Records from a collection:
⟨

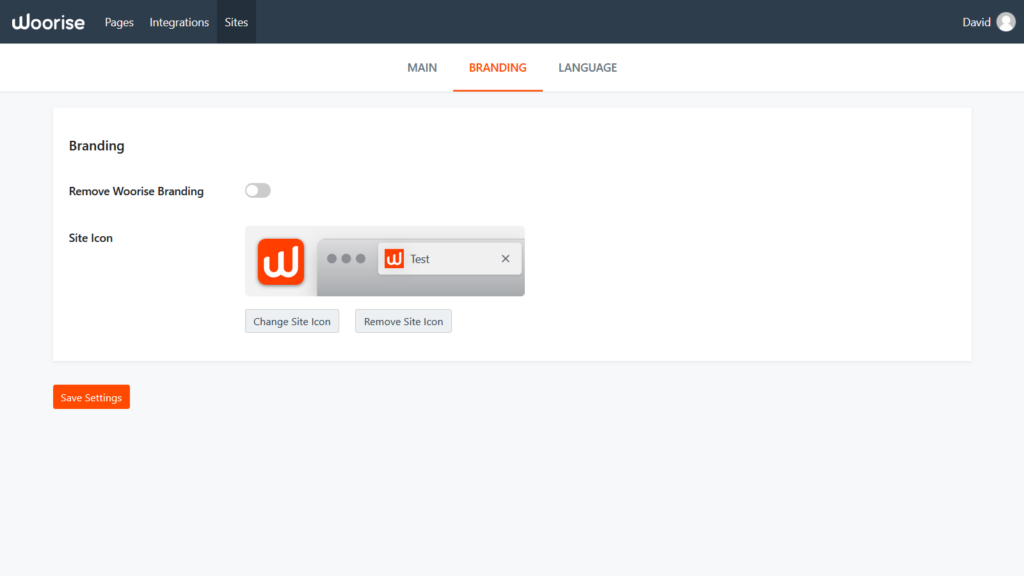Image resolution: width=1024 pixels, height=576 pixels.
Task: Open the Pages menu
Action: pyautogui.click(x=119, y=21)
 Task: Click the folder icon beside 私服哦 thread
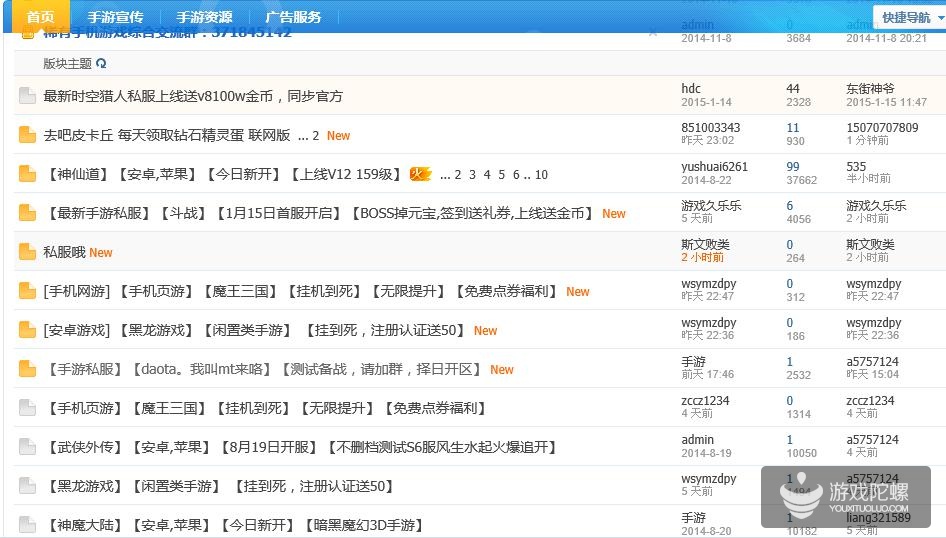pyautogui.click(x=27, y=252)
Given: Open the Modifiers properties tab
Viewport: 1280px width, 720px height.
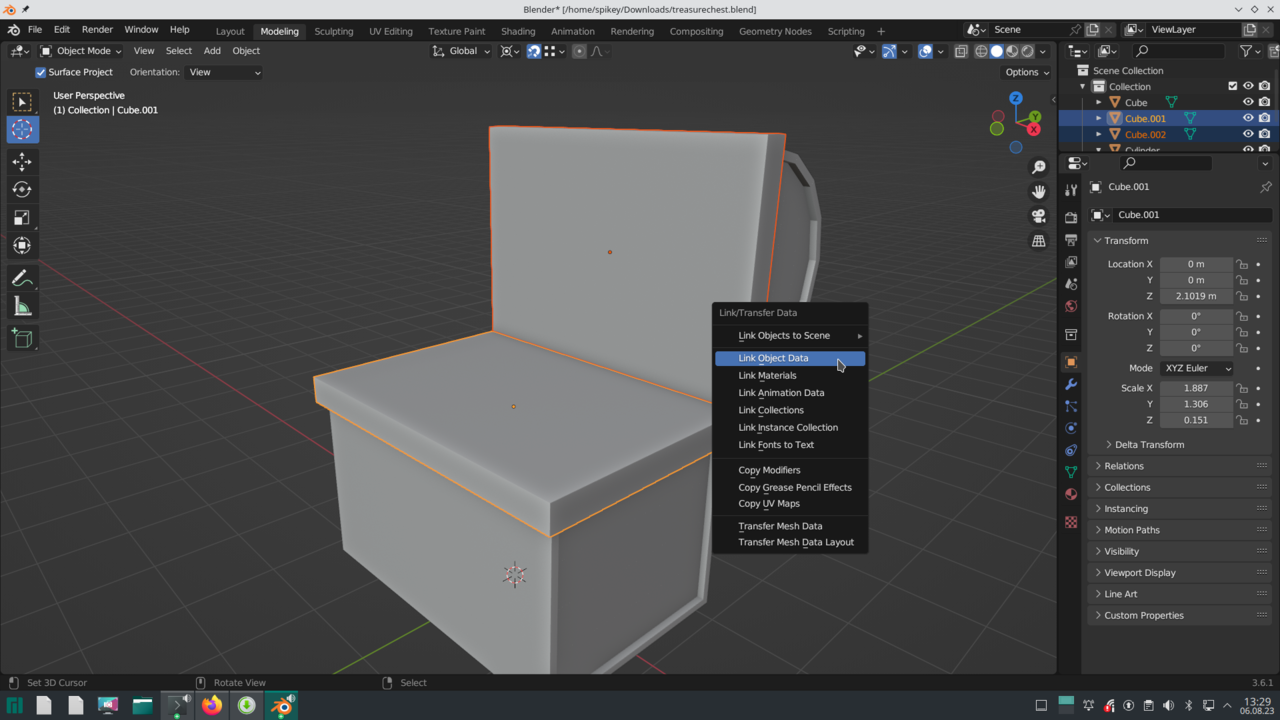Looking at the screenshot, I should coord(1071,384).
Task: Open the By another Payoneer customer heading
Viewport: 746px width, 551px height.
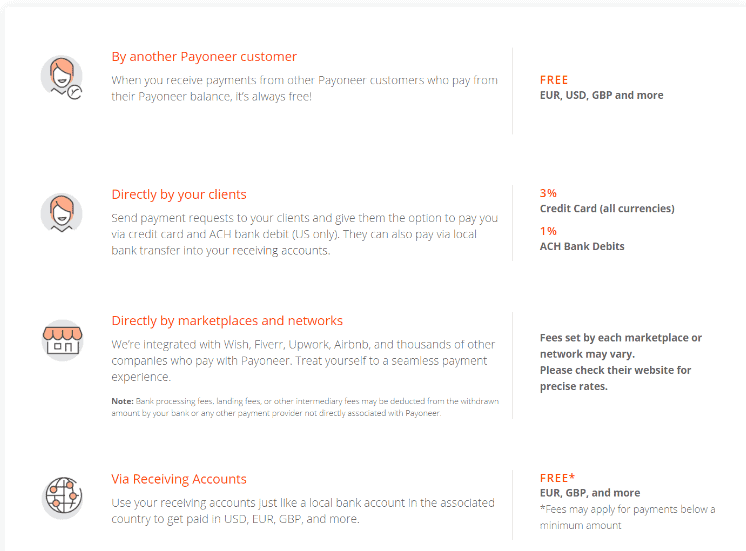Action: click(204, 57)
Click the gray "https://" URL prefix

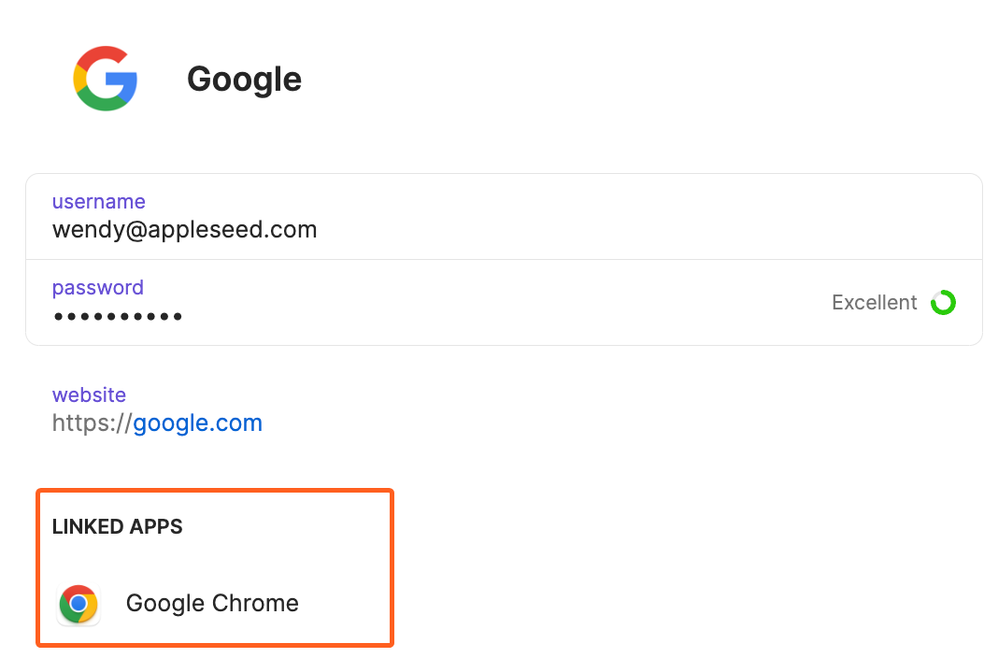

⟩

→ Aim of the exercise
Exact copies of the lines from the one containing "Task: Click the" through the end of the records above are required, with no pictures among them.

→ Solution to the exercise
 Task: Click the folder icon beside 私服哦 thread
pyautogui.click(x=27, y=252)
Given: Open the Modifiers properties tab
Viewport: 1280px width, 720px height.
Looking at the screenshot, I should coord(1071,384).
Task: Open the By another Payoneer customer heading
Viewport: 746px width, 551px height.
Action: click(204, 57)
Click the gray "https://" URL prefix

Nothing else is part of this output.